Since space considerations don't permit the presentation of programming examples in both C and Fortran, a choice had to be made between the two. For students, using C is the clear choice, since most learn to program in Pascal or C++, both of which are closer to C than to Fortran 77. However, Fortran would probably be the language of choice for most practicing scientists and engineers. Believing that the greater experience of the professional audience will make it easier for them than for students to follow examples in an unfamiliar language, I decided to use C throughout. However, I have tried to write all of the C source in a style that should be relatively accessible to a Fortran programmer. I have made very limited use of pointers and dynamic memory allocation, and I have tried to avoid the use of C's more obscure constructs. In addition, all of the example programs are available online in Fortran 77, thanks to a former student, Laura Koonce, who has done the translation. They can be downloaded from http://www.cs.usfca.edu/mpi.
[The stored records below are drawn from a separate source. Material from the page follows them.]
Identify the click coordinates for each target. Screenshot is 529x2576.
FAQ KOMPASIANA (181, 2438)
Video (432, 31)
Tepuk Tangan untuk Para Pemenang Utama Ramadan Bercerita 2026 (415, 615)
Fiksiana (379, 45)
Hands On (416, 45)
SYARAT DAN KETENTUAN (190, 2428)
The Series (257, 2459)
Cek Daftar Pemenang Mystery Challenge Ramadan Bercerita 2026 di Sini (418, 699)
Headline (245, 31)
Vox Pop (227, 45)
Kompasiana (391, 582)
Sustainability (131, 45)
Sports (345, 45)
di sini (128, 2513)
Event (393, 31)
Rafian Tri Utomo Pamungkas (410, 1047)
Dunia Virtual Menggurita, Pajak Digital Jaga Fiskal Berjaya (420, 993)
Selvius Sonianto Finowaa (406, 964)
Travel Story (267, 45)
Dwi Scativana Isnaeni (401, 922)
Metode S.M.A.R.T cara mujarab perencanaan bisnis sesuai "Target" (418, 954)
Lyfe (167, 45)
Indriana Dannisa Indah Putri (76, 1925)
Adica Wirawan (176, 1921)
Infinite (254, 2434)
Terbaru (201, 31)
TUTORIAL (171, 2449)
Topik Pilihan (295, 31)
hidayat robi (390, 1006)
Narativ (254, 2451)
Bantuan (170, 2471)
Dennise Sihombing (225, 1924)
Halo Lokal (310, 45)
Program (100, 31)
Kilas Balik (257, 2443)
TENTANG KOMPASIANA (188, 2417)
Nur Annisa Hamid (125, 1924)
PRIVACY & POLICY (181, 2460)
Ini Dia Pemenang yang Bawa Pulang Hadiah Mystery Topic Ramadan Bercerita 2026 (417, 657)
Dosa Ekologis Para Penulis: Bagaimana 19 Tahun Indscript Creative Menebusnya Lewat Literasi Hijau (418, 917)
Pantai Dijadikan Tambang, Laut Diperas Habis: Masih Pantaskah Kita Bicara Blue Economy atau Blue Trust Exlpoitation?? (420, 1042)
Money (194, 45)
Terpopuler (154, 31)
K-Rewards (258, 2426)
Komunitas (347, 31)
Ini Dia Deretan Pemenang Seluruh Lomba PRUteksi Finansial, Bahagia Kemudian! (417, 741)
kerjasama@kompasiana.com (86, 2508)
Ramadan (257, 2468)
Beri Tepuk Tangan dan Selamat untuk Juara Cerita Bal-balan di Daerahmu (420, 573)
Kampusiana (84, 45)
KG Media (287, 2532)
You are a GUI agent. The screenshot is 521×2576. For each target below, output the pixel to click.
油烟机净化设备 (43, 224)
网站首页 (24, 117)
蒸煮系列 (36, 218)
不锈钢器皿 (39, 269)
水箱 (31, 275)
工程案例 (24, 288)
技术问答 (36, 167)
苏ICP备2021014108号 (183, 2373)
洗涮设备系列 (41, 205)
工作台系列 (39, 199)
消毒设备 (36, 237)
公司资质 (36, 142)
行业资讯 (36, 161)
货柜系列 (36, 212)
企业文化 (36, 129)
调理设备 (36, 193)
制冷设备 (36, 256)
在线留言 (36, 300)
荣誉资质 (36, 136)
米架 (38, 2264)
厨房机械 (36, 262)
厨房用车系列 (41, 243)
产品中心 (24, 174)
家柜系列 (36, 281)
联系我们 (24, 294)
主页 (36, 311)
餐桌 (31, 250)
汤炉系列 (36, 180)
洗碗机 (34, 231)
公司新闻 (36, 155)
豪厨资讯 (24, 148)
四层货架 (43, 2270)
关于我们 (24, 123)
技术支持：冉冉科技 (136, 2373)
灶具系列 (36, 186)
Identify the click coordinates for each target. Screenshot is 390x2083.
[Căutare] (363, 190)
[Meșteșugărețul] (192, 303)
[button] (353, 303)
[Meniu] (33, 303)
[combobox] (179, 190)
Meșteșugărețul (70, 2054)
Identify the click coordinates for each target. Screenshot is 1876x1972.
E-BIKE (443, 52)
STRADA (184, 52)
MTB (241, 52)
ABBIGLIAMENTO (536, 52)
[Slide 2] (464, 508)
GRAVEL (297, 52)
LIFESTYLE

All of the examples in the text have been written in ANSI C rather than Kernighan and Ritchie C. So if your system uses a K&R C compiler, you will probably want to get a different compiler. The GNU C compiler, gcc, uses ANSI C, it is freely available from a number of sites on the internet, and it has been ported to virtually all currently available systems.

All of the programs in the text have been tested on a network of Silicon Graphics workstations running the mpich implementation of MPI. They have also been tested on an nCUBE 2 running a slightly optimized version of mpich. Please report any errors that do surface, in either the code or the text, to peter@usfca.edu. I'll pay the usual bounty of $1 to the first person reporting each error. A list of errata will be available at http://www.cs.usfca.edu/mpi/errata.html.

Classroom Use

Parallel programming will soon be a basic part of every computer scientists' education, and PPMPI will be well-suited for use in the second or third semester of the basic computing sequence. At this time, however, most colleges and universities introduce parallel programming in upper-division classes on computer architectures or algorithms. For these classes, I've used PPMPI as a supplement to existing, conventional texts. I assign the material in Chapters 3 - 10 as reading at appropriate places in the course, and cover the remaining material as needed in the classroom. For example, in USF's parallel algorithms class, I spend a couple of weeks covering the material in Chapters 1 and 2. Parts of Chapters 3 - 10 are assigned as reading at various points during the course -- usually when a programming assignment makes use of the material. The material on performance is covered in detail in class and applied to some basic parallel algorithms (e.g., dot product and matrix-vector multiplication). Fox's algorithm in Chapter 7 and bitonic sort and parallel tree search in Chapter 14 provide our initial examples of ``significant'' parallel algorithms. In the remainder of the course we cover more parallel algorithms from texts such as Kumar, et al's Introduction to Parallel Computing.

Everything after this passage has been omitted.